Stored items:
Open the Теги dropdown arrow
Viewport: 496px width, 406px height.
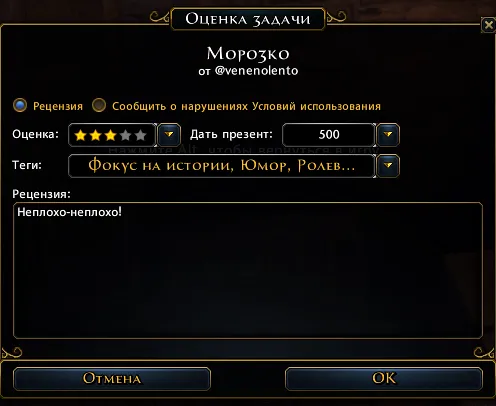tap(388, 166)
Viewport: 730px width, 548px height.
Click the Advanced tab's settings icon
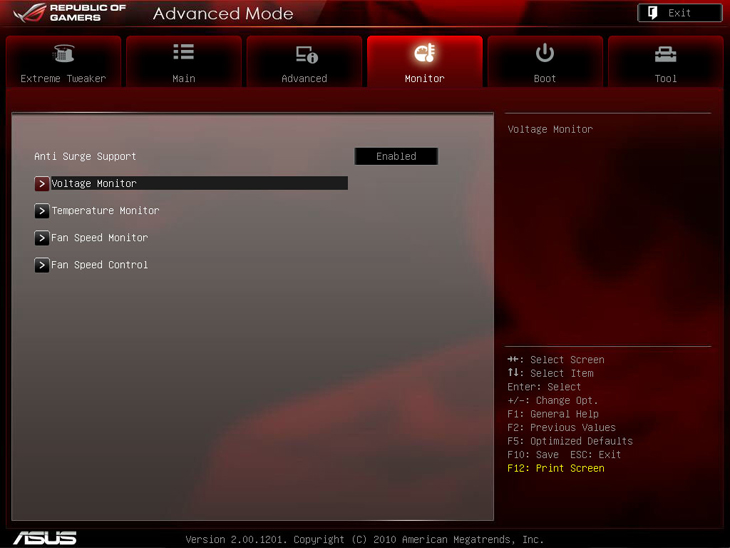tap(305, 54)
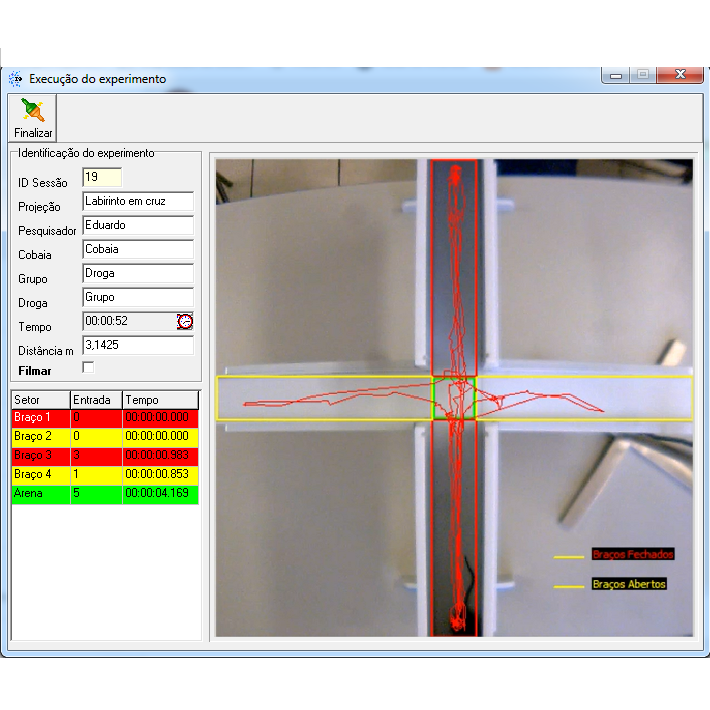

= Exercise requirements =
Repeat all of the entries above word for word and omit the pictures.

= Answer box =
Open the Теги dropdown arrow
Viewport: 496px width, 406px height.
tap(388, 166)
Viewport: 730px width, 548px height.
Click the Advanced tab's settings icon
tap(305, 54)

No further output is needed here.